I'm a father of 5 and I know what I'm talking about (just kidding 😂)

Capture every moment, photos, videos, even the small, seemingly trivial ones. Time flies, and you’ll treasure these memories as your kids grow. Don’t stress over the little things! Parenthood quickly teaches you just how self-centered life was before kids. You’ll experience a full range of emotions, but learning patience becomes key. And above all, carve out time alone with your partner to maintain that side of your relationship. It matters more than you think.

When they are infants, go out. It gets harder when they get older.
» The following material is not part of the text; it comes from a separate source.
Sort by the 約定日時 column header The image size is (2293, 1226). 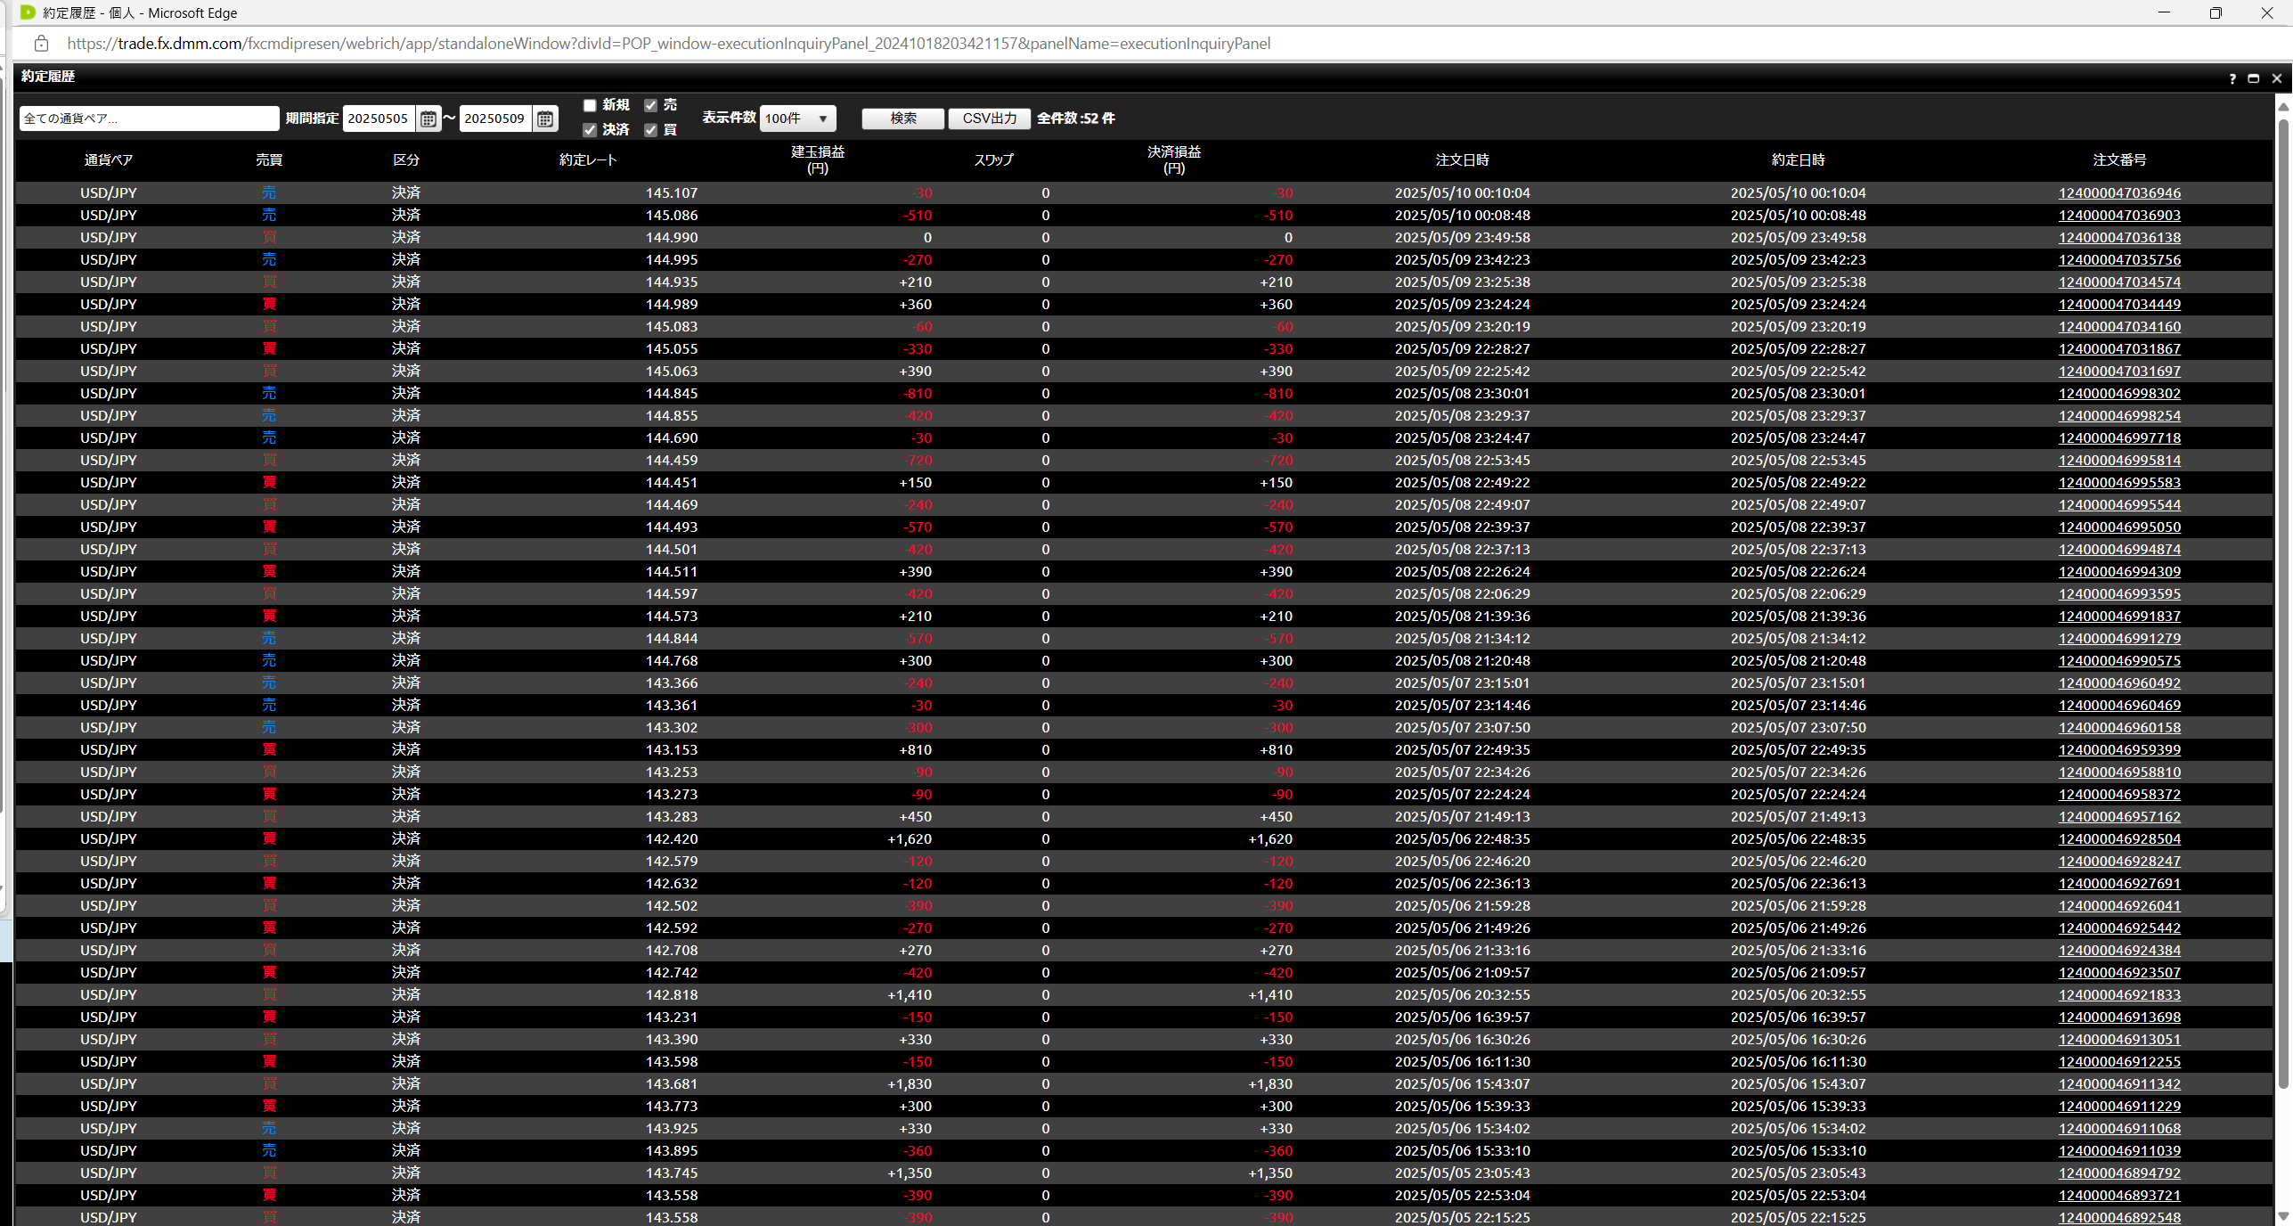(x=1798, y=160)
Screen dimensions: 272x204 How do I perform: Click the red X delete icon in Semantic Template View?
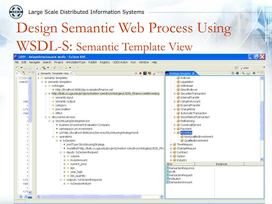140,73
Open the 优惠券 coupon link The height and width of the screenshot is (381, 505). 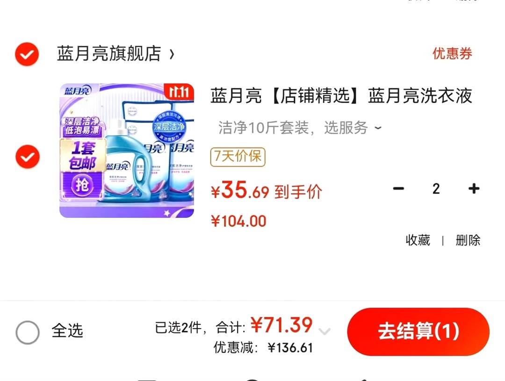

Best advice I didn’t see anyone cover: prioritize sleep! Set schedules and keep them as much as possible. We started sleep training at 6m and I heard of people starting as soon as 3m. Search cry it out method. Kids need to learn how to self sooth. They can’t rely on stroller, car rides, MOM, being held in order to fall asleep. I’m not saying you should never do it, just limit it as they get older.

TL/DR version of Cry it Out. Send Mom away from home for the afternoon/evening and get ready…that baby wants you as you are EVERYTHING to them. Assuming they are well fed and diaper changed; put them down and get out of room. They cry, set a 5 min timer, go in settle them, check diaper, walk away. They cry set a 10 minute timer. Repeat but make sure you increase the time each time to you calm and check on them. 15, 20, 30, go in check on them and sooth them enough they aren’t hard crying. This process is hard on Moms, they are programmed to check on crying babies. I challenge anyone to cry for an hour and not be exhausted. They will fall asleep, it is a bit taxing but 2-3 nights and they will go down quicker and sleep better in the future.

Prioritize sleep! It pays dividends for the rest of their lives.